Aloha to you Cybermonks,

Yeah.... reality checking is definitely one of the tools in  a mystics backpack.
A question? I've been trying to stabilize dream states and/or the occasional
OBE by locating books, and/or magazines, ect. within dream states.
I've been told if you open the book, you will not find words, rather you will
find unintelligible squiggles?  A reality/dream check?
Later,
Kimo
There are a number of methods of reality checking that I have come across. 

Castaneda suggested finding your hands.  I never did find my hands, but I found looking for my hands a complete waste of time.

I friend of mine markets a device that you put in your hand, like a ring, and you are supposed to ware it at night when you are asleep.  You are supposed to push a button on it and it will vibrate if you are in the physical world; whereas, it is supposed to not if you push the button in the dream world.  It seems like another useless waste of time and money to me, because in an OOBE one can manifest anything even a reality checking device.
Hello Kimo, that is a good question. I have also been out picking up books and trying to find some stability in the dream world.
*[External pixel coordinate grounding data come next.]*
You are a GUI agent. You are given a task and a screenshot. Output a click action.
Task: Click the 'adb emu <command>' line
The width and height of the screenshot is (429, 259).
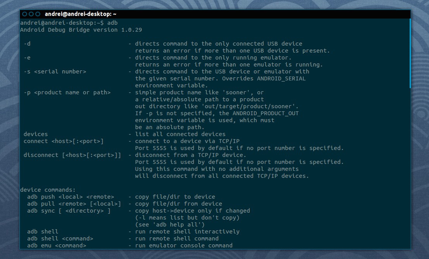point(57,245)
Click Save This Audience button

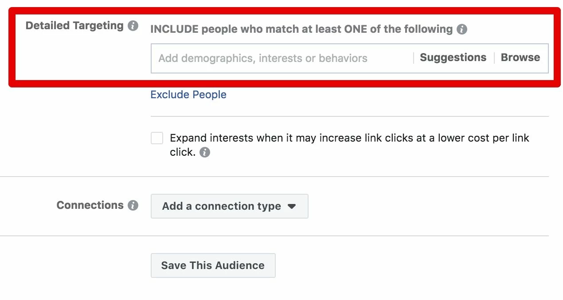pyautogui.click(x=213, y=265)
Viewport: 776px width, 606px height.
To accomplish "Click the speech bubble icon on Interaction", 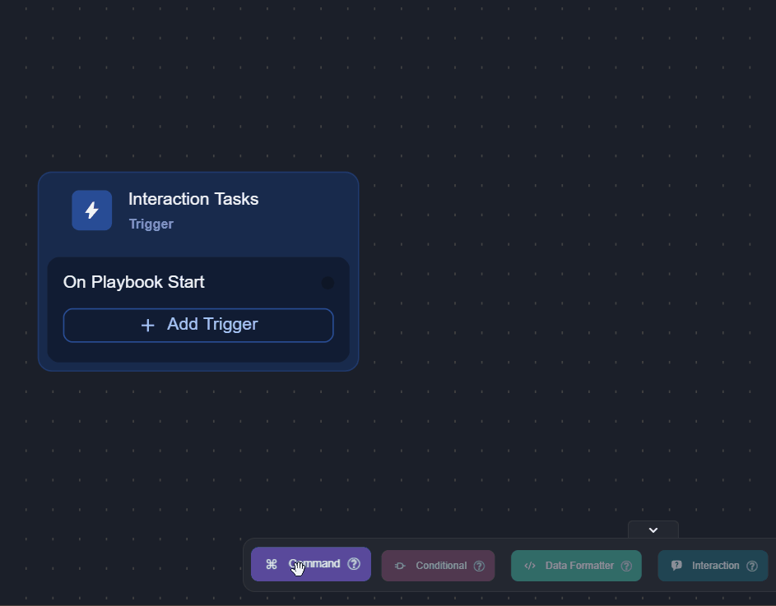I will tap(676, 566).
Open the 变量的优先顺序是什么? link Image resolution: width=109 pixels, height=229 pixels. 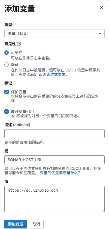click(x=60, y=173)
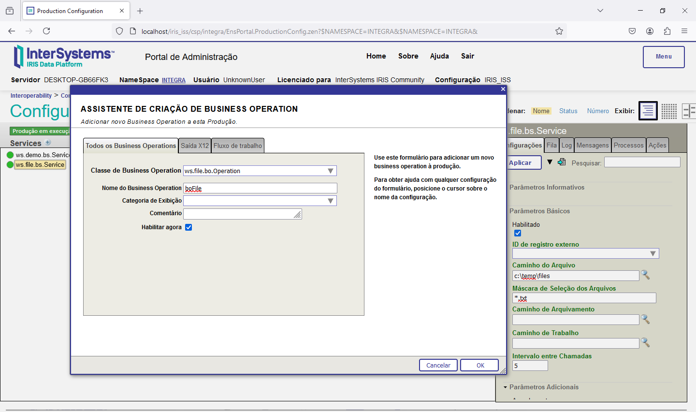This screenshot has width=696, height=412.
Task: Open the Classe de Business Operation dropdown
Action: (x=331, y=171)
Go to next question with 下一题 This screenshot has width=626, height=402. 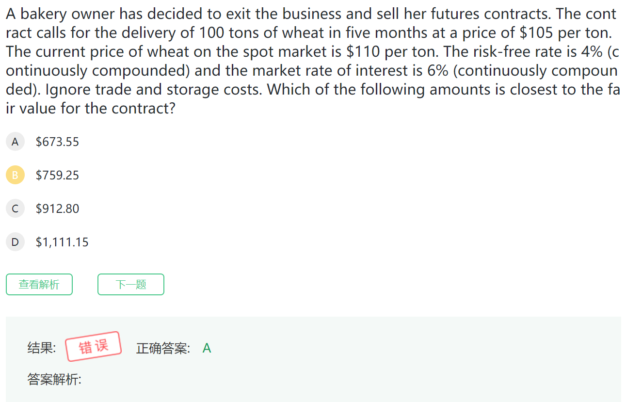131,285
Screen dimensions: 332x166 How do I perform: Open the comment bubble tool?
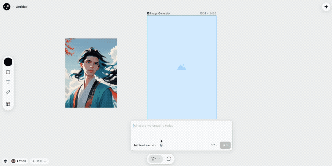169,159
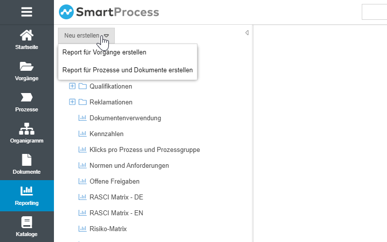Select RASCI Matrix - DE report
This screenshot has width=387, height=242.
coord(116,197)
I thought that the books I looked at had some amazing secrets but when I eventualy was able to look further I noticed they were filled with giberish.
I have read many books of OOBEs and other charismatic phenomena, and I found most of them giberish, because they are most often written by people who have never had an OOBE, and who confuse creative visualization and mental projection for an OOBE.
Further to the case of what to do OOB I have looked for wize ones and found them and also higher entities and found them but have no idea what to do with them once I find them.
I have encountered enlightened ones on the astral plane many times.  One just learns by absorbing their knowledge directly.  There is no need for speech there; and the transmission of knowledge there is instantaneous.
I would like to ask Jeff about the difference of 3 things, 1. the dream world, 2. the OOB world, 3. the pysical world. Which one is real (so to speak) and how to find stability in one of those worlds.

Valdy
The difference between the three worlds, physical, dream and OOBE is it is all dreams within dreams in countless layers of illusion.  However, the physical universe has basic limitations that we call the laws of physics.  So, one could test the laws of physics as a reality test.  The main reality test that I would propose is try flying.  You can't levitate in the physical universe but you can in an OOBE. 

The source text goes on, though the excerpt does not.